Por Lola Fernández.
Siempre le he dado mucha importancia a la palabra libertad, y son muchas las ocasiones en que me han llamado inmadura y eterna adolescente por hablar de conceptos que se supone que se abandonan al llegar a la madurez; tales como rebeldía, independencia, o, mismamente, la citada libertad. Tengo muy claro que libertad a estas alturas de historia, poca; es más, si miro para atrás, hasta nuestros antepasados, los primeros humanos que habitaban la Tierra, sin un sistema social al uso, más allá de la pertenencia a un grupo que les proporcionara seguridad física a cambio de una contribución al trabajo común, creo que aún tenían menos libertad que sus sucesores a día de hoy. Así que no se me olvida que estamos sometidos, todos y todas, a responsabilidades, obligaciones, voluntades ajenas, disciplinas mil, deberes de todo tipo, y cuantas tantas constricciones y limitaciones más seamos capaces de reconocer en nuestra manera de proceder día a día. Sin embargo, también sé distinguir la maravillosa autonomía que supone la capacidad de elegir en todo un mar de posibilidades.

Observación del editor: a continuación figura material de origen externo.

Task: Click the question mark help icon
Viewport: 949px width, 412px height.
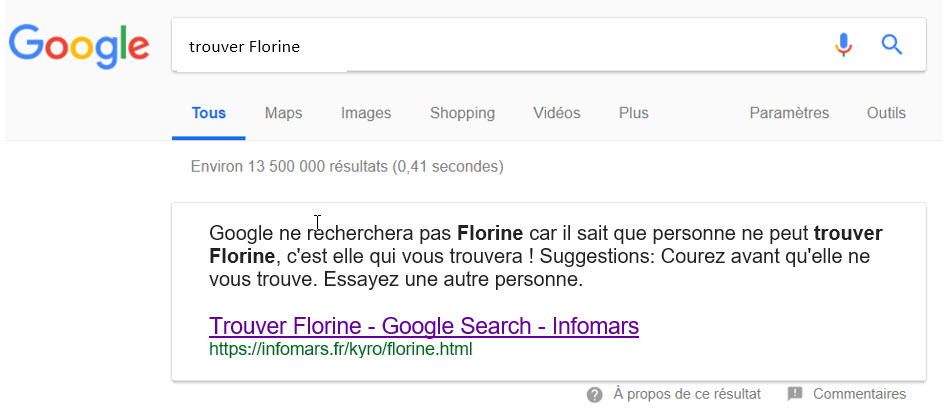Action: click(595, 394)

Poder escoger entre varias opciones, ya es, en cierto modo, una forma de sentirnos libres; por más que el abanico de alternativas sea finito, a veces enclenque; y aunque con frecuencia haya más obstáculos que peldaños hacia la satisfacción de nuestros deseos. La capacidad de elección es la que se ha visto truncada fatalmente en estos tiempos del coronavirus, escribiendo esto en el segundo año de pandemia; y ello implica directamente haber perdido la sensación de libertad que podía tener, o si no, inventar, antes de ella.
A estas alturas de pandemia echo de menos cosas que antes me gustaban mucho y ante las que tenía la opción de tenerlas, o no. A lo que se suman un montón de cosas nuevas, en el sentido de que no las valoraba de la misma manera que lo hago actualmente; con lo que la sensación de pérdida es mayor, si cabe. Es esa merma en la capacidad de elegir la que me hace sentir desdichada; y más conforme pasan las horas, los días, las semanas, los meses, los años ya. Aunque sea para no hacer absolutamente nada, quiero que sea una elección, no una necesaria obligación. Porque sé que las limitaciones a mi libertad, y a la de todos, no son caprichosas, y salvan vidas, que personalmente me parece lo más importante; pero ello no quita para que a veces me asfixien. Estoy desenado poder vivir como si la pandemia no hubiera sido más que una horrible pesadilla. Quiero levantarme un día y no saber lo que es llevar mascarilla un montón de horas, a salvo de ella sólo en el hogar. Abrazar, tocar, tener todo el contacto físico que desee y necesite, con mis seres queridos, sin miedo a contagiarnos. Que llegue el viernes y poder irme hasta el domingo a donde me dé la gana, sin tener problemas de cierres de ningún tipo: perimetrales, hoteleros, de temporada. Que la maravillosa Naturaleza que me rodea, a salvo de restricciones, no sea mi única opción. Llamar a mis amistades y quedar en un bar para echar un rato de compañía y risas sin temor a que esté el aforo completo, o a que seamos más de los permitidos para estar en el exterior, o que antes de darnos cuenta nos digan que van a cerrar. Estoy muy cansada de tanto y tanto cierre, porque no es bueno para el enriquecimiento interior. Sobreviviremos, al virus, y a sus consecuencias, pero la verdad es que hay que ser muy fuerte para salir indemne de tantas dificultades a estas alturas de pandemia.